Dataset excerpts:
+-------+

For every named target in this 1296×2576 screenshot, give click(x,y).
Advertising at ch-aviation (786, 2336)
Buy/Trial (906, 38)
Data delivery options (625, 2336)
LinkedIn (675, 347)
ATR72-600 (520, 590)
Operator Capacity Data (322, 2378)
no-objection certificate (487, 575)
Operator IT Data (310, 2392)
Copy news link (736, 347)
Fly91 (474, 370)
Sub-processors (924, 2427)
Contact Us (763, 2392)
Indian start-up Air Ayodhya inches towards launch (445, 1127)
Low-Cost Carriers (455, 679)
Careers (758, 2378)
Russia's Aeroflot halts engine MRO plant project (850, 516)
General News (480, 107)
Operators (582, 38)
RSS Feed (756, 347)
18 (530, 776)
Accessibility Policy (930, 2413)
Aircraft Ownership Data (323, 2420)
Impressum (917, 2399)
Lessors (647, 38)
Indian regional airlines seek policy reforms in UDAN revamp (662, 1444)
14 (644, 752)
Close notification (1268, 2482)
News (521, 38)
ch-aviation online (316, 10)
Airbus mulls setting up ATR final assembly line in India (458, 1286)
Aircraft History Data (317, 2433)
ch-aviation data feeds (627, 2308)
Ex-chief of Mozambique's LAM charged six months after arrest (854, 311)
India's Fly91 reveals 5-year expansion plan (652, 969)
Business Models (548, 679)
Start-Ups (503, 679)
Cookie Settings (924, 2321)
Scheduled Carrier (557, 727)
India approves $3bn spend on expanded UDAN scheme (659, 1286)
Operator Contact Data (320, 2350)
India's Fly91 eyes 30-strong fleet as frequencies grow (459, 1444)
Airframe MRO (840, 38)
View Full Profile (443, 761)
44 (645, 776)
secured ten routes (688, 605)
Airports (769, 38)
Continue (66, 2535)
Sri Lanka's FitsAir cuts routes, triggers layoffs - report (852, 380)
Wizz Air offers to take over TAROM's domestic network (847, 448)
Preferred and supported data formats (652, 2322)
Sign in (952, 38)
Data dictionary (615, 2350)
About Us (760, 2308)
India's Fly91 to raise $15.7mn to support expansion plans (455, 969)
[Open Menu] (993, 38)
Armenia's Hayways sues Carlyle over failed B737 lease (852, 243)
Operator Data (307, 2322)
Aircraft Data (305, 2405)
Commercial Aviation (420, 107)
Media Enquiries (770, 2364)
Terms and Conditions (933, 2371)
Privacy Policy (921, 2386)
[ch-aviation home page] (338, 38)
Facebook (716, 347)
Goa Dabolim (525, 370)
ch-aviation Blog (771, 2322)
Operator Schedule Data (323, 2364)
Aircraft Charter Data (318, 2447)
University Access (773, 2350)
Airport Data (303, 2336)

+-------+

* [WORK INSTRUCTIONS]: The lines to write out run from the one with "Indian start-up Air" through the end of the records. Give them exactly, and only them.

* [YOUR RESPONSE]:
Indian start-up Air Ayodhya inches towards launch (445, 1127)
Low-Cost Carriers (455, 679)
Careers (758, 2378)
Russia's Aeroflot halts engine MRO plant project (850, 516)
General News (480, 107)
Operators (582, 38)
RSS Feed (756, 347)
18 (530, 776)
Accessibility Policy (930, 2413)
Aircraft Ownership Data (323, 2420)
Impressum (917, 2399)
Lessors (647, 38)
Indian regional airlines seek policy reforms in UDAN revamp (662, 1444)
14 (644, 752)
Close notification (1268, 2482)
News (521, 38)
ch-aviation online (316, 10)
Airbus mulls setting up ATR final assembly line in India (458, 1286)
Aircraft History Data (317, 2433)
ch-aviation data feeds (627, 2308)
Ex-chief of Mozambique's LAM charged six months after arrest (854, 311)
India's Fly91 reveals 5-year expansion plan (652, 969)
Business Models (548, 679)
Start-Ups (503, 679)
Cookie Settings (924, 2321)
Scheduled Carrier (557, 727)
India approves $3bn spend on expanded UDAN scheme (659, 1286)
Operator Contact Data (320, 2350)
India's Fly91 eyes 30-strong fleet as frequencies grow (459, 1444)
Airframe MRO (840, 38)
View Full Profile (443, 761)
44 (645, 776)
secured ten routes (688, 605)
Airports (769, 38)
Continue (66, 2535)
Sri Lanka's FitsAir cuts routes, triggers layoffs - report (852, 380)
Wizz Air offers to take over TAROM's domestic network (847, 448)
Preferred and supported data formats (652, 2322)
Sign in (952, 38)
Data dictionary (615, 2350)
About Us (760, 2308)
India's Fly91 to raise $15.7mn to support expansion plans (455, 969)
[Open Menu] (993, 38)
Armenia's Hayways sues Carlyle over failed B737 lease (852, 243)
Operator Data (307, 2322)
Aircraft Data (305, 2405)
Commercial Aviation (420, 107)
Media Enquiries (770, 2364)
Terms and Conditions (933, 2371)
Privacy Policy (921, 2386)
[ch-aviation home page] (338, 38)
Facebook (716, 347)
Goa Dabolim (525, 370)
ch-aviation Blog (771, 2322)
Operator Schedule Data (323, 2364)
Aircraft Charter Data (318, 2447)
University Access (773, 2350)
Airport Data (303, 2336)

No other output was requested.